Its building the biggest wave I’ve ever seen.
I’m afraid.
surely this wave will kill me, and destroy everything i love and value.
sometimes in my dream i ride the wave. Other times, if i don’t accept It, I’m fighting within the currents of its wrath, trying my hardest not to drown.
lastnight, i dreamt i rode It, as i was riding i was passing up some of my family and decided to get off and die with them.
i managed to get everyone into a home and bunkered us in, the waves seemed to have subsided but now there was a storm & the Jungle that was once barricaded, was set free by the ocean.
someone was left outside, and that person was running from wild cats, Tigers, black panthers and one more i couldn’t quite discern.
Letting that person in i knew i would have to fight off a wild cat, but would dare not leave him out to die for not trying.
the Tiger got in,
i was afraid.
I grappled with tiger, It locked Its jaw on my arm, and with some unknown power i flung Him off of me like a dog.
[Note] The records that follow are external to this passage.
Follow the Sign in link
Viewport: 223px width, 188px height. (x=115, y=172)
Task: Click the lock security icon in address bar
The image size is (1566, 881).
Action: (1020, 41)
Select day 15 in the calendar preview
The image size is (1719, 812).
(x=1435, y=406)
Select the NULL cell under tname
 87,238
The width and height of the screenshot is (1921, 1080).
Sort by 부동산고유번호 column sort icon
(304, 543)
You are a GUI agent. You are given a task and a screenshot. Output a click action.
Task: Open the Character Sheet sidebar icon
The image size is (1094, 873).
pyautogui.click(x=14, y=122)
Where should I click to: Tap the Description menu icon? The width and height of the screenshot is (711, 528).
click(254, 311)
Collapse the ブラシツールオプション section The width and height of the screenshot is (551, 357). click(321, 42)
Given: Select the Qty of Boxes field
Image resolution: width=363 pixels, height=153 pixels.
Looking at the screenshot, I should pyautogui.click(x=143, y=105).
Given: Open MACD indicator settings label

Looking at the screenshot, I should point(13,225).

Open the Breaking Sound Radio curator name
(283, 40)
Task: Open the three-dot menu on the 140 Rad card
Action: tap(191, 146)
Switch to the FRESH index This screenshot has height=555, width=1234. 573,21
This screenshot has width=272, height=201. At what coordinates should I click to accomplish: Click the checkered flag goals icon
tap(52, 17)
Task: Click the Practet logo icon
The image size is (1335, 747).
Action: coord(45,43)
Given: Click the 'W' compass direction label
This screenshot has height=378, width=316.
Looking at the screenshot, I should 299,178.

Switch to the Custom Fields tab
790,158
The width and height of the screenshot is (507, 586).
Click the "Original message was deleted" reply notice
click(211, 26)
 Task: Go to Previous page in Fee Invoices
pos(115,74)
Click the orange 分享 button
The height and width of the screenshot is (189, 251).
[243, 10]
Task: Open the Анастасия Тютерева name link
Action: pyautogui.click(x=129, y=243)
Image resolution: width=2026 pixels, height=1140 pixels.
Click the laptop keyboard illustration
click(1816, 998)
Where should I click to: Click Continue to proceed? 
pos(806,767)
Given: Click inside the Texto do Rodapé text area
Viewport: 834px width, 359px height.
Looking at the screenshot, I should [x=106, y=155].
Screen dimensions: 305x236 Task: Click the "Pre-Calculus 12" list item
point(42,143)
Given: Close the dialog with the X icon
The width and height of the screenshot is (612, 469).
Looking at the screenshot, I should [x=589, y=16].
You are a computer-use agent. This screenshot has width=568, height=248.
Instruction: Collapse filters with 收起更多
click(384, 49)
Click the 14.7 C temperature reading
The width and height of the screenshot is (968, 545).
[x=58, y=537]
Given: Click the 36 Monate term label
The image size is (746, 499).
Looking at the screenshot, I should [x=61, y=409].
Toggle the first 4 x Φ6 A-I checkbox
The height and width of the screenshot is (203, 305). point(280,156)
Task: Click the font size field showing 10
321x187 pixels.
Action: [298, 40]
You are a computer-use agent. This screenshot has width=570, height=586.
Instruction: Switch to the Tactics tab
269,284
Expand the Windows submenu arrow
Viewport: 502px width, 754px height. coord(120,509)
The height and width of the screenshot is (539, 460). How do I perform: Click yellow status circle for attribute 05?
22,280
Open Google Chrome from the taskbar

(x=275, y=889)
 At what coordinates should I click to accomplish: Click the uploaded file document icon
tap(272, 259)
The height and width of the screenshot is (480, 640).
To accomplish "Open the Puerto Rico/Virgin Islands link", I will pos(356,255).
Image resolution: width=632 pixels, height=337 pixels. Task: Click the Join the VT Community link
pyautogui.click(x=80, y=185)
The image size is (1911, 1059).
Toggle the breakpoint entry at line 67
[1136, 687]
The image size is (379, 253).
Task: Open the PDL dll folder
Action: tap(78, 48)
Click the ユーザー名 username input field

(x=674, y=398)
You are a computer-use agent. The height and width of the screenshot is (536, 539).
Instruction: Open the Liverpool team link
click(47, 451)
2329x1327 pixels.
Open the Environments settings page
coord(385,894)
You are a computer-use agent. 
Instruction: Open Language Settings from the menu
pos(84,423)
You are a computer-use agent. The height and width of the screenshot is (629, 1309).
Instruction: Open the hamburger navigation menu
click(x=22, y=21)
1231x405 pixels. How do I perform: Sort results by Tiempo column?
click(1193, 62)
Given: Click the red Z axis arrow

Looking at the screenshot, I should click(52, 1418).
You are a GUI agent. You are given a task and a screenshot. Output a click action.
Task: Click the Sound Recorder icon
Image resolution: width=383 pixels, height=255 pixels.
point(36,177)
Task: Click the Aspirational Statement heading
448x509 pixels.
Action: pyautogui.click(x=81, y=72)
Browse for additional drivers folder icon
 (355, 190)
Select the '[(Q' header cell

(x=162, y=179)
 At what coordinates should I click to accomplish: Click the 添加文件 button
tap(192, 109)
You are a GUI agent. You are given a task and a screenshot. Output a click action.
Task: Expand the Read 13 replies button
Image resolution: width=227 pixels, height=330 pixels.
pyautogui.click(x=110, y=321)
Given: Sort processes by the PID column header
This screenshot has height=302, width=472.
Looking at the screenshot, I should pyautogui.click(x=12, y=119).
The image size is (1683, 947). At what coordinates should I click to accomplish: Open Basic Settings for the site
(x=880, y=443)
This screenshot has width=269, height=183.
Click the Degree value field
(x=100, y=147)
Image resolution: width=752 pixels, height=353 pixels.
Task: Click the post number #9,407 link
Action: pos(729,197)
In anger he tried to devour everyone else in the home but i got him out just in time.
the tsunami in my dream feels like All of the opportunities that flood my grasp in the waking world.
The wave is coming, and i can decide to ride It or suffer inside of It by not accepting It.
the tiger in my dream is still a bit of a mystery. I remember him so clearly.
in the waking world the tiger is likely the fight.
the idea of the fight is fatiguing.
But the reality of It, isn’t as bad as we thought it’d be.
and we are surprisingly grateful for the fight afterwards.
Grateful for the fight every day with the Tiger.
i don’t want to fight with him everyday but because i do, I’m stronger. I’ve built a muscle i didn’t even know i had.
i wouldn’t know the extent of my capacity if It wasn’t for my experience grappling with this Tiger.
afterwards, i know i can do anything.
and that’s the gift.
no one wants to wake up every day and fight a tiger.
therefore no one will know the magnitude of their being, the possibilities,
they will always live in some box, cradled by their fears.
although i did not consciously choose to fight this damn tiger every day.
my soul knew what It needed to experience in this lifetime and i find myself in awe continually awakening to its calling.